The relevant quote from the essay is this:

These ambiguities, redundancies and deficiencies remind us of those which doctor Franz Kuhn attributes to a certain Chinese encyclopædia entitled 'Celestial Emporium of Benevolent Knowledge'. In its remote pages it is written that the animals are divided into: (a) belonging to the emperor, (b) embalmed, (c) tame, (d) suckling pigs, (e) sirens, (f) fabulous, (g) stray dogs, (h) included in the present classification, (i) quaking as though mad, (j) innumerable, (k) drawn with a very fine camel-hair brush, (l) et cetera, (m) having just broken the water pitcher, (n) that from a long way off look like flies.


Unfortunately, as is often the case, irreparable imbeciles from Foucault onward have put far too much stock in this elegant absurdity, drawing inane conclusions in earnest in imitation of the astute irony, which in some cases still fester on the hide of society.
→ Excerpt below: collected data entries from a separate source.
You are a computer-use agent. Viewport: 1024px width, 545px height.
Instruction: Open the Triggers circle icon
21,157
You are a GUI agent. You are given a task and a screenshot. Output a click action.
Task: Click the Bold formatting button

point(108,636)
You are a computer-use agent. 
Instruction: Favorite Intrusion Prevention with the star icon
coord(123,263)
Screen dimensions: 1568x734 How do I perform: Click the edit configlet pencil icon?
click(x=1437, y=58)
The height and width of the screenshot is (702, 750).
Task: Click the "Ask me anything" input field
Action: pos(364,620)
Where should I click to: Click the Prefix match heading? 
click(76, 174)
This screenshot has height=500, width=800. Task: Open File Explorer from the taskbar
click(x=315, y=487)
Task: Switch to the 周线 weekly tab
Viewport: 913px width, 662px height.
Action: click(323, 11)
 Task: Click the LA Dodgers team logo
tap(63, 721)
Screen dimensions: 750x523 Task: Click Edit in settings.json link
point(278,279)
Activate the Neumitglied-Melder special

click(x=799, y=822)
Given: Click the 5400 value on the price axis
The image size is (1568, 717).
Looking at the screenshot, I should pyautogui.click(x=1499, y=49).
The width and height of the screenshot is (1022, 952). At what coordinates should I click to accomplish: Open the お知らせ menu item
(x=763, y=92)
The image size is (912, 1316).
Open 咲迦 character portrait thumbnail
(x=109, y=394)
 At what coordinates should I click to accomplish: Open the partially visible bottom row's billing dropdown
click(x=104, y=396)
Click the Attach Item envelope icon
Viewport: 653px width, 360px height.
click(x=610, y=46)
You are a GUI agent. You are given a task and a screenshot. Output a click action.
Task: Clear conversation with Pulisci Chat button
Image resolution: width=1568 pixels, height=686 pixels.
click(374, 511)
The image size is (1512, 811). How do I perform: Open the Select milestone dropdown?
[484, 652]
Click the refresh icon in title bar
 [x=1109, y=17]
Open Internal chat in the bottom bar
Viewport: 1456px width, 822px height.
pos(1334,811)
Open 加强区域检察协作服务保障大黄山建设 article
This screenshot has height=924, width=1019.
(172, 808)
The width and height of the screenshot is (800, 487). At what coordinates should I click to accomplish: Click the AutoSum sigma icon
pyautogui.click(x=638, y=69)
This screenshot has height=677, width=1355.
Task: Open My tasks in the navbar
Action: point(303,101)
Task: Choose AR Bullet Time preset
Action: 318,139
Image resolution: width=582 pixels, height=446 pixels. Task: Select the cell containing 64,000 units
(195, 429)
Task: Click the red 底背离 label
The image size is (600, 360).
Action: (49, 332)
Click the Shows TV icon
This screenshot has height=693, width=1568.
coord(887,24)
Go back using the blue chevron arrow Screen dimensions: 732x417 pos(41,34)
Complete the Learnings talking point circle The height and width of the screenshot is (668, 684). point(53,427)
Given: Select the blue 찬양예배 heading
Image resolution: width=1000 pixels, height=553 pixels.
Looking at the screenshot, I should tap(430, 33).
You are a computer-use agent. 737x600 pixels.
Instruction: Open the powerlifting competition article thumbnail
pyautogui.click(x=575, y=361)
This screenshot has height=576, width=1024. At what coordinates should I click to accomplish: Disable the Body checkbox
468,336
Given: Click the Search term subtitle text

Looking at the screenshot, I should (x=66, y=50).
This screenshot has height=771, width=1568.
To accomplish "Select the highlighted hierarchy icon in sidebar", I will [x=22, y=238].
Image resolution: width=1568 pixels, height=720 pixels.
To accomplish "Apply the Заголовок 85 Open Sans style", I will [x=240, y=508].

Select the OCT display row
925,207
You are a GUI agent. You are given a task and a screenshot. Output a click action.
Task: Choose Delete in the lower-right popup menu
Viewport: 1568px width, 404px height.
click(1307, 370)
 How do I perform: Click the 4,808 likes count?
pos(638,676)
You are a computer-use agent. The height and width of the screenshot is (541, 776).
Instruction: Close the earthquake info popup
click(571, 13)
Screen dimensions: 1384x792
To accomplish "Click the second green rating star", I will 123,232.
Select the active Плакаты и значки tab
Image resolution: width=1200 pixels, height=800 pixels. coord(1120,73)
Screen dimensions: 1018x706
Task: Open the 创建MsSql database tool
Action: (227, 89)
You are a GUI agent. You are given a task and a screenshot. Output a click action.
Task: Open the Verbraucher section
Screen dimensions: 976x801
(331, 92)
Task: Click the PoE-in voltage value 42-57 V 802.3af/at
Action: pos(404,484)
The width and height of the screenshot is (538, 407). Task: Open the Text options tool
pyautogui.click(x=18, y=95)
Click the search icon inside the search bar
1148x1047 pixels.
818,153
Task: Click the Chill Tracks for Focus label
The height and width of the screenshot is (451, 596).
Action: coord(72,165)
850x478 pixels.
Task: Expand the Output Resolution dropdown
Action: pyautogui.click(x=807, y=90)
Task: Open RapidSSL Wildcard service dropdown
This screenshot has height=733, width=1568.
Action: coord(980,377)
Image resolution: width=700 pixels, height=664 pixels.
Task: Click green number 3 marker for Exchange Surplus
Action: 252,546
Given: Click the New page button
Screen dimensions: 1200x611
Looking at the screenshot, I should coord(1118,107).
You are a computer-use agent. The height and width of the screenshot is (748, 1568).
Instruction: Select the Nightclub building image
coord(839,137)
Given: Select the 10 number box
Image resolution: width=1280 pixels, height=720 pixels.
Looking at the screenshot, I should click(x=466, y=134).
Not least of these foolish indulgences is the notion that the encyclopedia, the taxonomy, is really real; that in truth Kuhn did uncover it and that Borges did find it in some obscure German volume in his library in Buenos Aires. These people are no less ridiculous presenting this theory than any of their others, of course, and not for no reason have they failed to find the least of evidence. Borges was more than fond of the academic lie, he loved it; he would never have managed to begin writing fiction had he not realized that he could write all invention and still treat with it as though it were true. It must be taken as granted that his sources are sometimes sketchy, yet reading the essay you will note that the argument holds, not just as well, but better with a false encyclopedia. Only an idiot would even think to research the veracity of it.


But who the fuck cares, really. Read the quote again. It's magnificent; unassailable.